Page ::
***

<-- home

LKM Development Concepts & Considerations

I "recently" (hey, it's been busy) wrote a post outlining the creation of DrawBridge, a single packet authentication kernel module. It was a fun side project to work on but what's arguably cooler is all the Operating System concepts from classes I've taken that resurfaced and had real world applications on the code I was writing.

So if you're about to embark on writing your first kernel module here are some things you need to consider (with some code examples from DrawBridge):

Loading & Unloading:

The best thing about the linux kernel is that it's opensource and we can verify our understanding of how things are implemented by browsing the source. Bootlin is an awesome resource if you're doing any LKM development. The bulk of the module loading in kernel space can be referenced in linux/kernel/module.c. Typical module loading starts when a usermode process initiates the "init_module" system call. Looking up the syscall in the kernel source we can see that it calls load_module:

SYSCALL_DEFINE3(init_module, void __user *, umod,
        unsigned long, len, const char __user *, uargs)

***

Dataset content ::

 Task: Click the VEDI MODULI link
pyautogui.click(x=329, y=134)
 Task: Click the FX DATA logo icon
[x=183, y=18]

***

Exercises ::
a. List the parameter names declared in the SYSCALL_DEFINE3 line of the page on kernel module development.
b. Continue the page on kernel module development from its last line, in the same voice.

Answers below ::
a. umod, len, uargs

b.
{
    int err;
    struct load_info info = { };

    err = may_init_module();
    if (err)
        return err;

    pr_debug("init_module: umod=%p, len=%lu, uargs=%p\n",
           umod, len, uargs);

    err = copy_module_from_user(umod, len, &info);
    if (err)
        return err;

    return load_module(&info, uargs, 0);
}

The load_module function allocates memory for the ELF object file, and performs signature verification. If the kernel is compiled with CONFIG_MODULE_SIG=y and the module fails signature verification, the kernel will be tainted:

#ifdef CONFIG_MODULE_SIG
    mod->sig_ok = info->sig_ok;
    if (!mod->sig_ok) {
        pr_notice_once("%s: module verification failed: signature "
                   "and/or required key missing - tainting "
                   "kernel\n", mod->name);
        add_taint_module(mod, TAINT_UNSIGNED_MODULE, LOCKDEP_STILL_OK);
    }
#endif

Additionally check_modinfo, which is called from within layout_and_allocate, performs further sanity checks such as vermagic verification and license verification. At the end of load_module the do_init_module function actually starts the module, it can be referenced here. After the call to do_one_initcall the return code of the module's initialization function is verified and the module state is set to MODULE_STATE_LIVE:

/* Start the module */
if (mod->init != NULL)
    ret = do_one_initcall(mod->init);
if (ret < 0) {
    goto fail_free_freeinit;
}
if (ret > 0) {
    pr_warn("%s: '%s'->init suspiciously returned %d, it should "
        "follow 0/-E convention\n"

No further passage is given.